(SUPPLIED DATA Opens)
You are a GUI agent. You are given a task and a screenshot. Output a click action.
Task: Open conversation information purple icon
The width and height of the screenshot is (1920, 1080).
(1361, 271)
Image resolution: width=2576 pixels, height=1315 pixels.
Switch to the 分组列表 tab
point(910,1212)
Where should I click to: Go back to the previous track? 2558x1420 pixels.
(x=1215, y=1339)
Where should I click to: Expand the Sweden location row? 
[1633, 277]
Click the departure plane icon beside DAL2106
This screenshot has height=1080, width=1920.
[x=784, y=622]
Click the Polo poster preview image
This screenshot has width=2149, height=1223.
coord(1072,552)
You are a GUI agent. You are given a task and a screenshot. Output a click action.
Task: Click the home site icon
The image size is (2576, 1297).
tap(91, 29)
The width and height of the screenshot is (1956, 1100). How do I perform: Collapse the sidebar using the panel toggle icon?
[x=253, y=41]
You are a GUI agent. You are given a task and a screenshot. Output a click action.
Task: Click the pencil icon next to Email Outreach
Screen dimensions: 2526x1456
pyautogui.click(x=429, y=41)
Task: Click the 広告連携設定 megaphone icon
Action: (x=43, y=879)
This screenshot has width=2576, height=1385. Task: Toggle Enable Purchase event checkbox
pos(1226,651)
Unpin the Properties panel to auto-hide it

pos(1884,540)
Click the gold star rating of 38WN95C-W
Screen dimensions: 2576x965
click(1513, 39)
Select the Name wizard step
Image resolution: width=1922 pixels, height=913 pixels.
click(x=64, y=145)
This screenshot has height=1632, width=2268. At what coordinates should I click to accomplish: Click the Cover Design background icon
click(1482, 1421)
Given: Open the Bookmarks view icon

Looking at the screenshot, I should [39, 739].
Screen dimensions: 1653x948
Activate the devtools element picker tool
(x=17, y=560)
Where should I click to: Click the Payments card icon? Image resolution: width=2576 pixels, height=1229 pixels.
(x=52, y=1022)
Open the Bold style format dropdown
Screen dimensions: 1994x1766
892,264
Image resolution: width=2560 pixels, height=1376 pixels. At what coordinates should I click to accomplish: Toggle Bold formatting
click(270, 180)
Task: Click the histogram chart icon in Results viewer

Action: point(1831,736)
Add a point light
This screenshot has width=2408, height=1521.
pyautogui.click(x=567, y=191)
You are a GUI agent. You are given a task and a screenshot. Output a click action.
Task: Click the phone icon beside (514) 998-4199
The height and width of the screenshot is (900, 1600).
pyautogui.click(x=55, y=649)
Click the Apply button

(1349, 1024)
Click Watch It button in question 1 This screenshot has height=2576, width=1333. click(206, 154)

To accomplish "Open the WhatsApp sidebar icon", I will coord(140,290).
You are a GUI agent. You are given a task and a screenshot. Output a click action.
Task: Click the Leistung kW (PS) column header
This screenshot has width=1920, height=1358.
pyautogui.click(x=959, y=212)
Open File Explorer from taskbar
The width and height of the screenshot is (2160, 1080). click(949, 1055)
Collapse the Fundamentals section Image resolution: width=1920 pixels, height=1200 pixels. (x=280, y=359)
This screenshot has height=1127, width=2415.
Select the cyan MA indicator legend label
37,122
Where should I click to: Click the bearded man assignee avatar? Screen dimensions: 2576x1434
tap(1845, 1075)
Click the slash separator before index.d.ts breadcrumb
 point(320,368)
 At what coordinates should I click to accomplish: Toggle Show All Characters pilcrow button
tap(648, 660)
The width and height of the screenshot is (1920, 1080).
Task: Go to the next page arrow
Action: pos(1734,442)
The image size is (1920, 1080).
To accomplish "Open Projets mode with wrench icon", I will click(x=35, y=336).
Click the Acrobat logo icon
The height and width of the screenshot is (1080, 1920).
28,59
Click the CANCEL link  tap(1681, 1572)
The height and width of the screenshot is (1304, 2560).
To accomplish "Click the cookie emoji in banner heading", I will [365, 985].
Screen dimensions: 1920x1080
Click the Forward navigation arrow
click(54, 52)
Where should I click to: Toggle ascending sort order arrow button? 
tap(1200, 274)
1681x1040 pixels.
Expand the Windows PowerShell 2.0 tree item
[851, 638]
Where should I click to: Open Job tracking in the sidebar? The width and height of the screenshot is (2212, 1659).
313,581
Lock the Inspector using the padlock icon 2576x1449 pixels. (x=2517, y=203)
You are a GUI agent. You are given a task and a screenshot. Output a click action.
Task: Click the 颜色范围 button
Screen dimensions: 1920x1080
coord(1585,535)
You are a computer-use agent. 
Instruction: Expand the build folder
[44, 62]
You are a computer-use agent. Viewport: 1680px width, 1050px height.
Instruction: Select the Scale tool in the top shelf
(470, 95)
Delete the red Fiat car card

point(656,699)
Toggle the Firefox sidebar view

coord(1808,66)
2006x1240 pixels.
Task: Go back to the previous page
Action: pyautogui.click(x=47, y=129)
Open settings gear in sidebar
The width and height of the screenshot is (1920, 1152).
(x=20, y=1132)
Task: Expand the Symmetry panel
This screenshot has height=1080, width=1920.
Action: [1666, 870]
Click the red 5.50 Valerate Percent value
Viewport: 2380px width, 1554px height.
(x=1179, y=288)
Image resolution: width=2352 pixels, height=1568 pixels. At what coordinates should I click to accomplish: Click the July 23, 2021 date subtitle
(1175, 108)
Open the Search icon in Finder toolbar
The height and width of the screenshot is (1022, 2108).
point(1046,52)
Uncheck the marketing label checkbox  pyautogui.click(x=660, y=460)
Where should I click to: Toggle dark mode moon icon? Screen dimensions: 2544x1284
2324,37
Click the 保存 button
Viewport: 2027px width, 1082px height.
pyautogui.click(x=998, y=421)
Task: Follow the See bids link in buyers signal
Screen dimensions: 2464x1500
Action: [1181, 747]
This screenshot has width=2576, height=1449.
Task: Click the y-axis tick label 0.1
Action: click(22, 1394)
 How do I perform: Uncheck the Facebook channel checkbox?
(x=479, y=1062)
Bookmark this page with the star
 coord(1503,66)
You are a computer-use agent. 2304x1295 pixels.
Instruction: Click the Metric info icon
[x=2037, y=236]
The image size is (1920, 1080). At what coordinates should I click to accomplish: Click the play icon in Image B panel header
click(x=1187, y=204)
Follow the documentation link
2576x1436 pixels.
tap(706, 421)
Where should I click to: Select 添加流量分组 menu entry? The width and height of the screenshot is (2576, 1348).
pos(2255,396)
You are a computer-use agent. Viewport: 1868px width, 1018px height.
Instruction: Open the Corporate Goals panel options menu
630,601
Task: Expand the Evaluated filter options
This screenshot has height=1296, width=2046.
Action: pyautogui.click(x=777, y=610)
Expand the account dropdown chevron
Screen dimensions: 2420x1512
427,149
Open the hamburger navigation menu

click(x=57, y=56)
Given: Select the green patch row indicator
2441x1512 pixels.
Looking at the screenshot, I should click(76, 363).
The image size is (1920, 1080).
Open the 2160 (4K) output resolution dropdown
(SUPPLIED DATA Closes)
• _THE TASK_
What is needed is an exact, complete copy of the entries above.

• _RESPONSE AREA_
You are a GUI agent. You are given a task and a screenshot. Output a click action.
Task: Open conversation information purple icon
The width and height of the screenshot is (1920, 1080).
(1361, 271)
Image resolution: width=2576 pixels, height=1315 pixels.
Switch to the 分组列表 tab
point(910,1212)
Where should I click to: Go back to the previous track? 2558x1420 pixels.
(x=1215, y=1339)
Where should I click to: Expand the Sweden location row? 
[1633, 277]
Click the departure plane icon beside DAL2106
This screenshot has height=1080, width=1920.
[x=784, y=622]
Click the Polo poster preview image
This screenshot has width=2149, height=1223.
coord(1072,552)
You are a GUI agent. You are given a task and a screenshot. Output a click action.
Task: Click the home site icon
The image size is (2576, 1297).
tap(91, 29)
The width and height of the screenshot is (1956, 1100). How do I perform: Collapse the sidebar using the panel toggle icon?
[x=253, y=41]
You are a GUI agent. You are given a task and a screenshot. Output a click action.
Task: Click the pencil icon next to Email Outreach
Screen dimensions: 2526x1456
pyautogui.click(x=429, y=41)
Task: Click the 広告連携設定 megaphone icon
Action: (x=43, y=879)
This screenshot has width=2576, height=1385. Task: Toggle Enable Purchase event checkbox
pos(1226,651)
Unpin the Properties panel to auto-hide it

pos(1884,540)
Click the gold star rating of 38WN95C-W
Screen dimensions: 2576x965
click(1513, 39)
Select the Name wizard step
Image resolution: width=1922 pixels, height=913 pixels.
click(x=64, y=145)
This screenshot has height=1632, width=2268. At what coordinates should I click to accomplish: Click the Cover Design background icon
click(1482, 1421)
Given: Open the Bookmarks view icon

Looking at the screenshot, I should [39, 739].
Screen dimensions: 1653x948
Activate the devtools element picker tool
(x=17, y=560)
Where should I click to: Click the Payments card icon? Image resolution: width=2576 pixels, height=1229 pixels.
(x=52, y=1022)
Open the Bold style format dropdown
Screen dimensions: 1994x1766
892,264
Image resolution: width=2560 pixels, height=1376 pixels. At what coordinates should I click to accomplish: Toggle Bold formatting
click(270, 180)
Task: Click the histogram chart icon in Results viewer

Action: point(1831,736)
Add a point light
This screenshot has width=2408, height=1521.
pyautogui.click(x=567, y=191)
You are a GUI agent. You are given a task and a screenshot. Output a click action.
Task: Click the phone icon beside (514) 998-4199
The height and width of the screenshot is (900, 1600).
pyautogui.click(x=55, y=649)
Click the Apply button

(1349, 1024)
Click Watch It button in question 1 This screenshot has height=2576, width=1333. click(206, 154)

To accomplish "Open the WhatsApp sidebar icon", I will coord(140,290).
You are a GUI agent. You are given a task and a screenshot. Output a click action.
Task: Click the Leistung kW (PS) column header
This screenshot has width=1920, height=1358.
pyautogui.click(x=959, y=212)
Open File Explorer from taskbar
The width and height of the screenshot is (2160, 1080). click(949, 1055)
Collapse the Fundamentals section Image resolution: width=1920 pixels, height=1200 pixels. (x=280, y=359)
This screenshot has height=1127, width=2415.
Select the cyan MA indicator legend label
37,122
Where should I click to: Click the bearded man assignee avatar? Screen dimensions: 2576x1434
tap(1845, 1075)
Click the slash separator before index.d.ts breadcrumb
 point(320,368)
 At what coordinates should I click to accomplish: Toggle Show All Characters pilcrow button
tap(648, 660)
The width and height of the screenshot is (1920, 1080).
Task: Go to the next page arrow
Action: pos(1734,442)
The image size is (1920, 1080).
To accomplish "Open Projets mode with wrench icon", I will click(x=35, y=336).
Click the Acrobat logo icon
The height and width of the screenshot is (1080, 1920).
28,59
Click the CANCEL link  tap(1681, 1572)
The height and width of the screenshot is (1304, 2560).
To accomplish "Click the cookie emoji in banner heading", I will [365, 985].
Screen dimensions: 1920x1080
Click the Forward navigation arrow
click(54, 52)
Where should I click to: Toggle ascending sort order arrow button? 
tap(1200, 274)
1681x1040 pixels.
Expand the Windows PowerShell 2.0 tree item
[851, 638]
Where should I click to: Open Job tracking in the sidebar? The width and height of the screenshot is (2212, 1659).
313,581
Lock the Inspector using the padlock icon 2576x1449 pixels. (x=2517, y=203)
You are a GUI agent. You are given a task and a screenshot. Output a click action.
Task: Click the 颜色范围 button
Screen dimensions: 1920x1080
coord(1585,535)
You are a computer-use agent. 
Instruction: Expand the build folder
[44, 62]
You are a computer-use agent. Viewport: 1680px width, 1050px height.
Instruction: Select the Scale tool in the top shelf
(470, 95)
Delete the red Fiat car card

point(656,699)
Toggle the Firefox sidebar view

coord(1808,66)
2006x1240 pixels.
Task: Go back to the previous page
Action: pyautogui.click(x=47, y=129)
Open settings gear in sidebar
The width and height of the screenshot is (1920, 1152).
(x=20, y=1132)
Task: Expand the Symmetry panel
This screenshot has height=1080, width=1920.
Action: [1666, 870]
Click the red 5.50 Valerate Percent value
Viewport: 2380px width, 1554px height.
(x=1179, y=288)
Image resolution: width=2352 pixels, height=1568 pixels. At what coordinates should I click to accomplish: Click the July 23, 2021 date subtitle
(1175, 108)
Open the Search icon in Finder toolbar
The height and width of the screenshot is (1022, 2108).
point(1046,52)
Uncheck the marketing label checkbox  pyautogui.click(x=660, y=460)
Where should I click to: Toggle dark mode moon icon? Screen dimensions: 2544x1284
2324,37
Click the 保存 button
Viewport: 2027px width, 1082px height.
pyautogui.click(x=998, y=421)
Task: Follow the See bids link in buyers signal
Screen dimensions: 2464x1500
Action: [1181, 747]
This screenshot has width=2576, height=1449.
Task: Click the y-axis tick label 0.1
Action: click(22, 1394)
 How do I perform: Uncheck the Facebook channel checkbox?
(x=479, y=1062)
Bookmark this page with the star
 coord(1503,66)
You are a computer-use agent. 2304x1295 pixels.
Instruction: Click the Metric info icon
[x=2037, y=236]
The image size is (1920, 1080). At what coordinates should I click to accomplish: Click the play icon in Image B panel header
click(x=1187, y=204)
Follow the documentation link
2576x1436 pixels.
tap(706, 421)
Where should I click to: Select 添加流量分组 menu entry? The width and height of the screenshot is (2576, 1348).
pos(2255,396)
You are a computer-use agent. Viewport: 1868px width, 1018px height.
Instruction: Open the Corporate Goals panel options menu
630,601
Task: Expand the Evaluated filter options
This screenshot has height=1296, width=2046.
Action: pyautogui.click(x=777, y=610)
Expand the account dropdown chevron
Screen dimensions: 2420x1512
427,149
Open the hamburger navigation menu

click(x=57, y=56)
Given: Select the green patch row indicator
2441x1512 pixels.
Looking at the screenshot, I should click(76, 363).
The image size is (1920, 1080).
Open the 2160 (4K) output resolution dropdown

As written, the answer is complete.